The minstrel gazed at both horse and master for a long moment, then nodded. “May you race as fast as ever Lord Faral did, Dakar. I will go and place my wager.”

Monso snorted again, then bobbed his head as though he understood and agreed perfectly.

An hour later, Eydryth jostled for position along the hedges dividing the racecourse from the fairground. Tucked safely into her coin purse was a flat chip of wood, marked with the amount of her wager and the odds. As she had suspected, Monso was not among those favored to win the race—too many people had seen the runaway’s mad flight across the fairgrounds. Any horse that had already spent itself so greatly was regarded as too leg-weary to prove a dangerous challenger.

The songsmith squinted, trying to make out the field against the reddish glare from the westering sun.

There! One spot of dull brown and black, contrasting vividly with the colorful caps, sashes and saddlecloths of the other entries. Dakar rode Monso onto the course, his saddle one of the light ones used by battle-couriers. Unlike the other riders with their long-legged, secure seats, he rode with his stirrups short, almost perched atop, rather than astride, his mount.

Eydryth smiled inwardly. The Kioga rode like that when they raced… short-stirruped, crouching over their horses’ withers, rather than sitting heavily on their backs. The young woman knew from experience that Dakar’s position in the saddle would permit his horse maximum freedom of stride, while greatly lessening wind resistance.

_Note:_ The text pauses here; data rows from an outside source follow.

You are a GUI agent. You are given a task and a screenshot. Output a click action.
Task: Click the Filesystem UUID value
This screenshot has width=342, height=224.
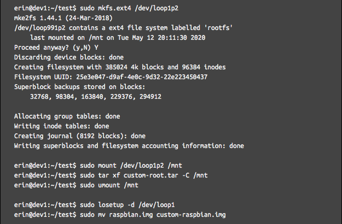pyautogui.click(x=142, y=77)
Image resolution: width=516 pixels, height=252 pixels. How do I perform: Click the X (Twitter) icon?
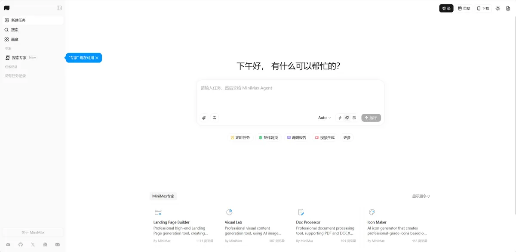coord(33,245)
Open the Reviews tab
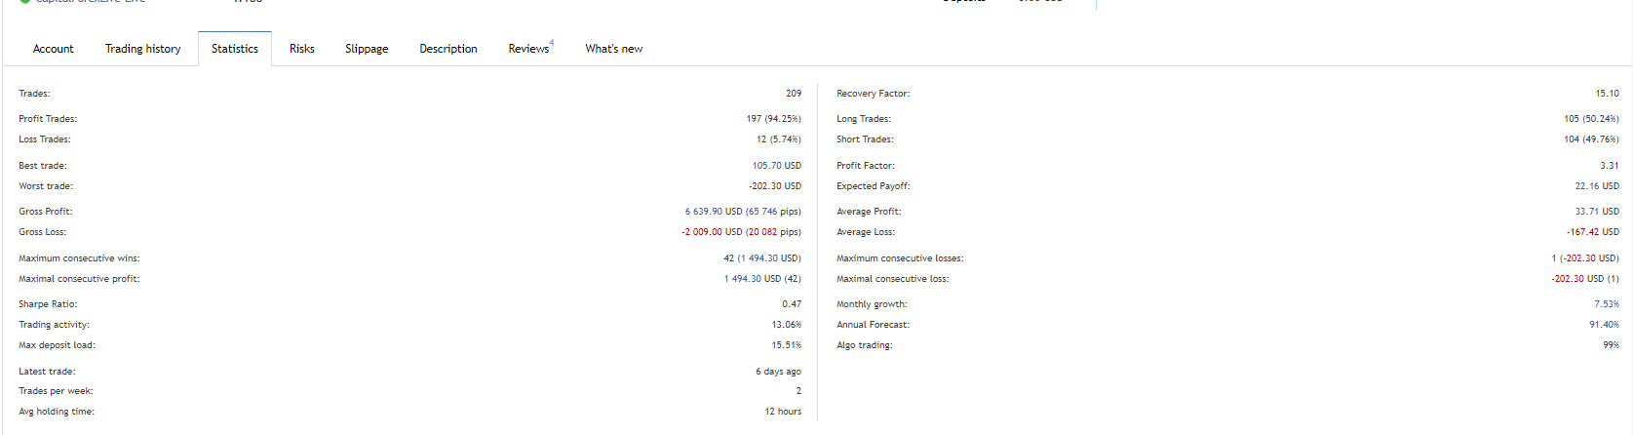Image resolution: width=1633 pixels, height=435 pixels. 528,49
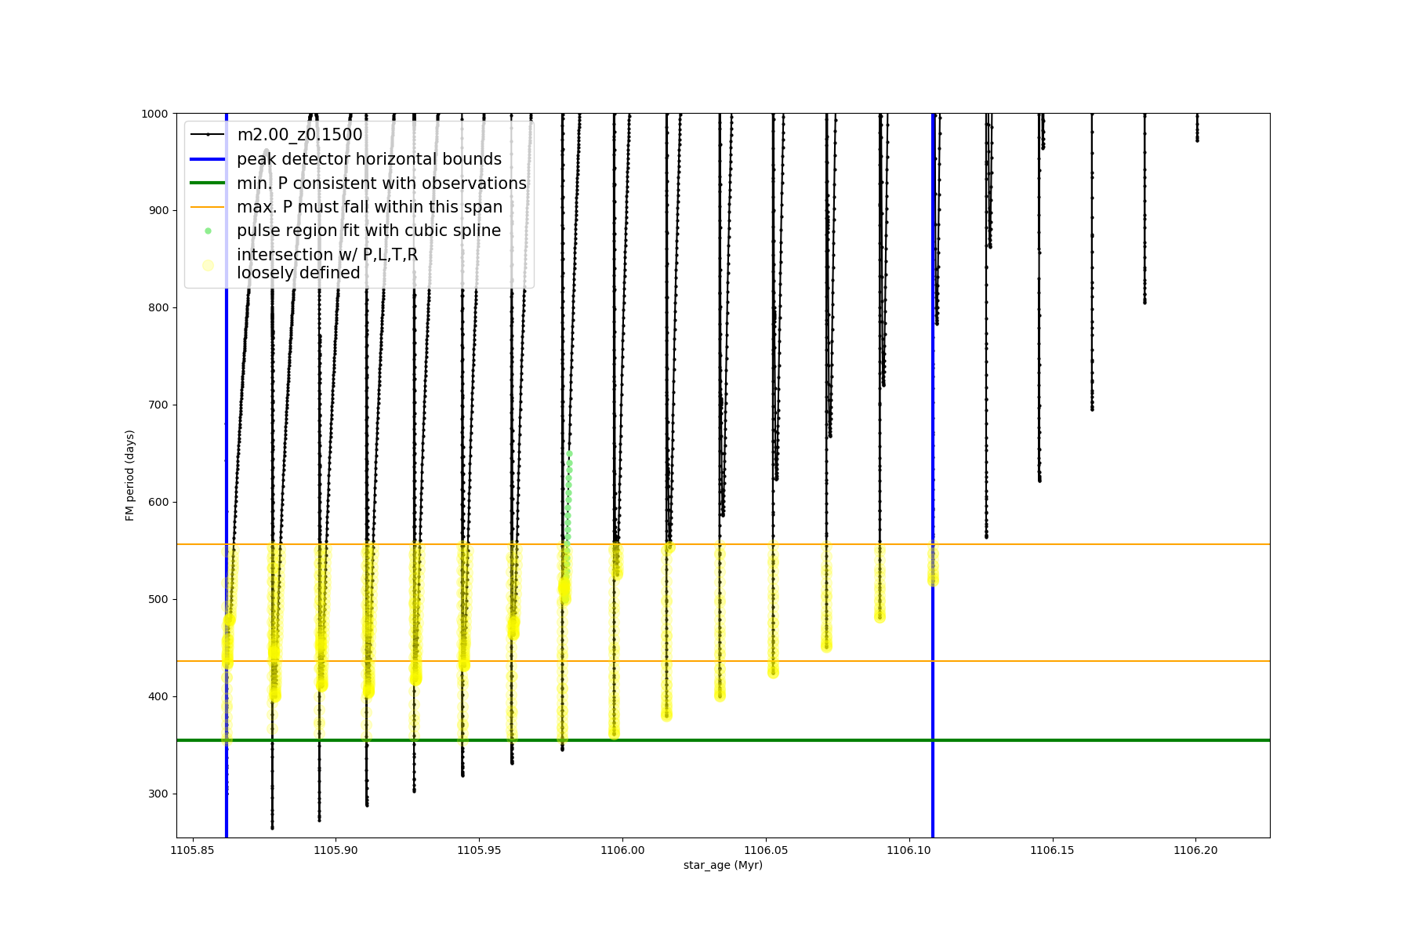Click the y-axis label FM period (days)
Viewport: 1411px width, 941px height.
[x=130, y=475]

Around her, the townspeople of Rylon Corners also noticed the stranger’s odd seat. Several rough-looking rogues that she’d seen in the wagering tent pointed and laughed, predicting that the young man would find his brains spattered on the packed earth as soon as the race began.

As the horses milled behind a rope stretched across the track, the official starter took her place. She was the mayor’s wife, a greying, buxom woman who stood beside the judges on the inside of the racecourse. In her hand was a red scarf that fluttered in the wind.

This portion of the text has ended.